Melancholia, il tuo nuovo singolo, si propone come un viaggio emotivo, in cui ci sono pochi elementi che si incastrano tra di loro funzionando perfettamente: dalla tua voce a cappella alle armonizzazioni del vocoder che sentiamo nel pezzo, oltre ad un testo che non ha molti fronzoli. Si può dire che la musica abbia sempre più bisogno di essere spogliata e di tornare alla semplicità?
Non è un pezzo leggero o di facile ascolto, devi volerlo sentire e devi voler capire che la storia di cui sto parlando è stata pesante, struggente. Anche la scelta della strumentale ridotta all’osso non è un caso. Il mio producer mi suggeriva di mettere un beat sulla strumentale o una cassa, ma io ho sempre pensato che andasse benissimo così. Forse può essere vista come una scelta rischiosa per il mercato musicale, ma a mio parere è come deve essere proposta la canzone. Non si può scendere a compromessi su certe cose.
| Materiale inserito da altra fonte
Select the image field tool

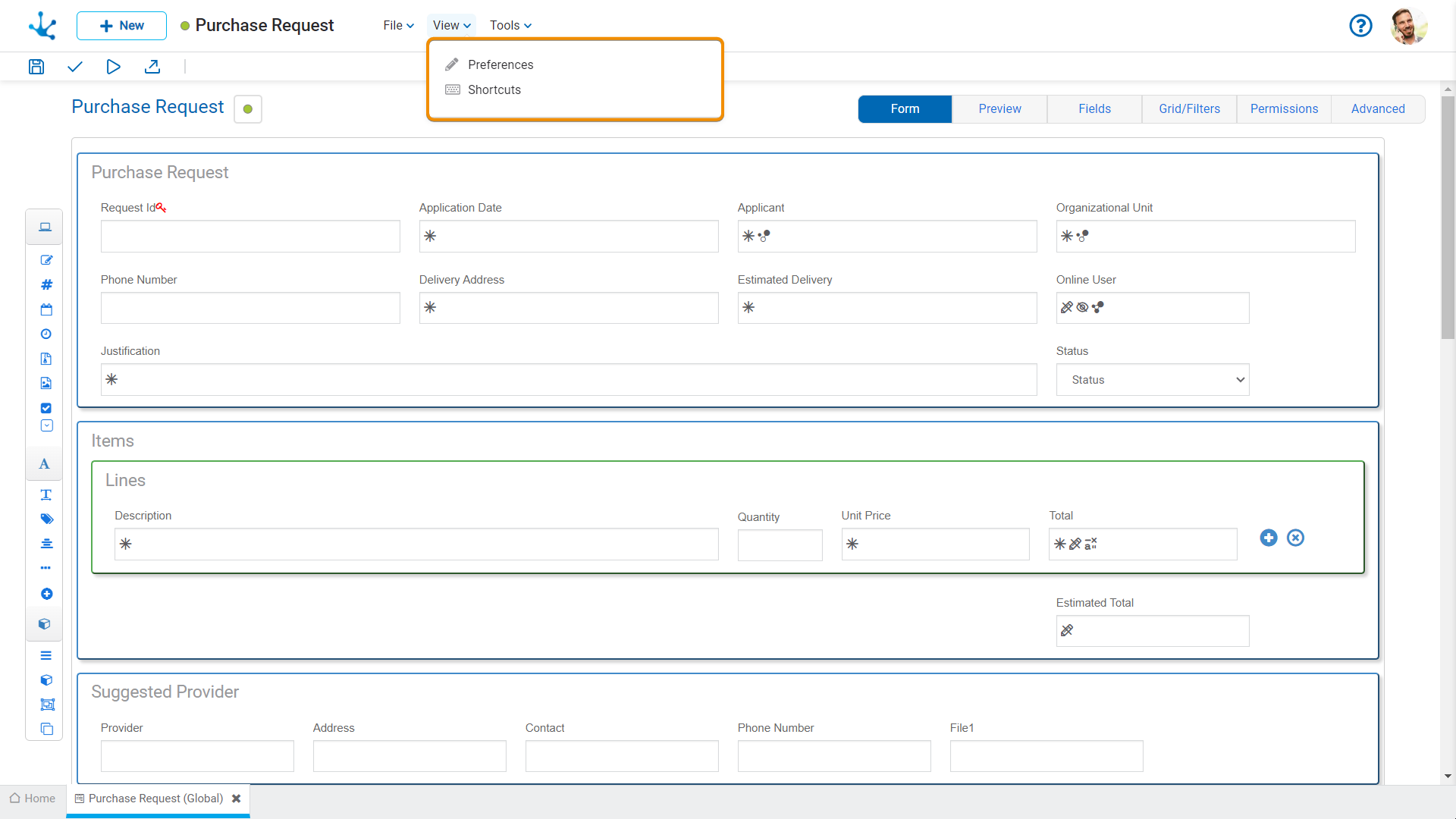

Mi pare di capire che questo sia un pensiero condiviso da tanti altri tuoi colleghi.
È molto bello perché vuol dire che stiamo andando verso la ricerca dell’autenticità che risiede in ognuno di noi, per come ci sentiamo.

In cosa trovi la “melancholia” quando ti guardi attorno?
In questo caso la “melancholia” di cui parlo non è la mia. Non è troppo lontano dal vortice che menziono in Nella tana del mostro. Piccolo spoiler: è lo stesso soggetto. Quando sei a contatto con una persona presente e disconnessa al contempo, è un viaggio unico. All’apparenza c’è sempre della tristezza latente, quindi bisogna fare quello sforzo in più per tirare fuori dei momenti belli. Quando si è innamorati, ci sono delle cose che si accettano anche se non si dovrebbe e mi rendo conto quanto sia folle. È seriamente la storia di una persona magica che punge un’altra.

Prima della gestazione di questo brano, ti era mai capitato di provare delle emozioni così viscerali e intense nell’atto di fare musica?
Penso che sia la prima volta. È un sentimento fortissimo e non ti importa se venga ricambiato o meno. È come l’amore incondizionato che i genitori provano verso i loro figli. Non ti importa che tuo figlio non voglia parlarli, tu gli vuoi bene lo stesso. Forse è la mia Beatrice, un amore tanto reale quanto platonico.

Hai mosso i primi passi nella musica pubblicando cover su YouTube e poi approdando ad X Factor nel 2016. Ripercorresti questa strada nello stesso modo?
Rifarei tutto esattamente allo stesso modo. Oggi provo un po’ di imbarazzo verso me stessa, perché penso di essere migliorata molto. È strano, perché quando cantavo quelle cover ero convinta di essere esattamente come sono oggi.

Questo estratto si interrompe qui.